THE PROBLEM | Nothing but the lines from the line with "Image resolution: width=600" to the end of the records below should appear in the answer, each exactly as given.

DATASET CONTENT |
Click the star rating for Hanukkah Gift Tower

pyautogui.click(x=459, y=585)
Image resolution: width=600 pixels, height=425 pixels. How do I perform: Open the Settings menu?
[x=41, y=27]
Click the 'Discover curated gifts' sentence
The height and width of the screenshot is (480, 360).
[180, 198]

TASK RESPONSE |
Image resolution: width=600 pixels, height=425 pixels. How do I perform: Open the Settings menu?
[x=41, y=27]
Click the 'Discover curated gifts' sentence
The height and width of the screenshot is (480, 360).
[180, 198]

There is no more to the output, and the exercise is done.